HOLDEN, Chief Judge.

These companion cases arose out of an accident which occurred on a construction site in St. Johnsbury, Vermont on September 30, 1971. Marvin Mousseau and Alvin Martin, both employees of Johnson Industrial Painting Contractors, were working on a scaffold suspended on the exterior of an unfinished building when the Manila rope supporting the platform broke, causing both men to fall to the ground. As a result of the fall, Mousseau was killed and Martin was injured. Workmen's Compensation benefits were recovered from the employer Johnson. Daniel Ryan, Mousseau's administrator, and Martin brought suit against the New Bedford Cordage Company, which manufactured the Manila rope, Reynolds & Son, Inc., the retailer from which it was purchased, and Vermont Construction Company, Inc., the general contractor on the construction project, for which Johnson was a subcontractor.

Defendant Vermont Construction brought a third party action against the employer Johnson, which was dismissed by the court on September 19, 1974. A second third party action by Vermont Construction and a claim by the plaintiffs against George & Asmussen, Ltd., a masonry subcontractor on the project, were voluntarily dismissed by these parties during the course of the trial.

After seven days of trial in these consolidated cases the jury returned special and general verdicts for the plaintiff Ryan, finding the defendant Vermont Construction liable in negligence for the wrongful death of Marvin Mousseau in the amount of $189,800 in Civ. No. 73-240. In the companion case of Alvin E. Martin against the same defendants, Civ. No. 74-99, the jury, by way of special interrogatories and a general verdict, found the defendant Vermont Construction liable in negligence in the amount of $32,500. In both cases the jury found the defendants New Bedford Cordage and Reynolds & Son not liable to the plaintiffs on their products liability claims.

At 9:25 in the evening, after approximately nine hours of deliberation, the jury reported they had reached a verdict. By answer to special interrogatories, the jury found the defendant Vermont Construction's negligence was, to the extent of 65%, a proximate cause of the accident which caused Mousseau's death. The decedent's contributory negligence was found to have been 35% of the total negligence. Under the Vermont comparative negligence statute, 12 V.S.A. § 1036, these findings rendered Vermont Construction liable for 65% of the plaintiff's total damage which was found to be $292,000.

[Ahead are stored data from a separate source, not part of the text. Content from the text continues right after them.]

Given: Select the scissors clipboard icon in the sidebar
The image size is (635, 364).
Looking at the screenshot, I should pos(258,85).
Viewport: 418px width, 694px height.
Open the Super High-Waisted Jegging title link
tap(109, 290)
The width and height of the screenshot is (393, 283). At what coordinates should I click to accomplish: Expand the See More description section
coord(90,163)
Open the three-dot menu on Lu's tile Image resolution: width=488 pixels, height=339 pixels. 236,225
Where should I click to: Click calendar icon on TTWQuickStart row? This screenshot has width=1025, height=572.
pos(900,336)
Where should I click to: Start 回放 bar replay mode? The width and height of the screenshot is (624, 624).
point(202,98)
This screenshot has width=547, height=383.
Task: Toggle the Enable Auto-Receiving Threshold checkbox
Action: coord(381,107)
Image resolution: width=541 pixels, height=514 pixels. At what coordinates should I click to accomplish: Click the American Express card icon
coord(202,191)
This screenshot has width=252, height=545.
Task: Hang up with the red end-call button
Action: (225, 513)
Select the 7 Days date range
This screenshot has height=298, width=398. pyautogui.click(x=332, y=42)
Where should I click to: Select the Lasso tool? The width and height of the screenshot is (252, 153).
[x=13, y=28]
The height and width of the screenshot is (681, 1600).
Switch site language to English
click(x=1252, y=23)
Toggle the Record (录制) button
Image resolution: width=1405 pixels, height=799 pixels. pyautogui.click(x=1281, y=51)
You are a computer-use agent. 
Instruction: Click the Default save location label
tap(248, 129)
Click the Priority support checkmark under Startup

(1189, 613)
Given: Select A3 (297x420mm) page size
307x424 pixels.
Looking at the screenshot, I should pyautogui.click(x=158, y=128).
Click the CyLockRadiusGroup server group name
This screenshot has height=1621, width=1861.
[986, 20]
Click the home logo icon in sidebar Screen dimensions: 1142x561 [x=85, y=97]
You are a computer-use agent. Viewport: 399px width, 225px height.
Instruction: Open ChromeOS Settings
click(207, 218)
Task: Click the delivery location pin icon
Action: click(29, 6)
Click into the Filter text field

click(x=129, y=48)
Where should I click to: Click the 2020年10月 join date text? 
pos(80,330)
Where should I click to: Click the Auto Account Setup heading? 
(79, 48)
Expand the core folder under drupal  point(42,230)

In the companion case of Martin, the jury found the plaintiff was guilty of contributory negligence to the extent of 35%, compared to Vermont Construction's negligence of 65%. The jury correctly applied this ratio to Martin's total damage of $50,000 and returned a general verdict of $32,500 for this plaintiff. To this extent, the general verdicts were consistent with the underlying answers to the special interrogatories and with the evidence supporting the claims against Vermont Construction.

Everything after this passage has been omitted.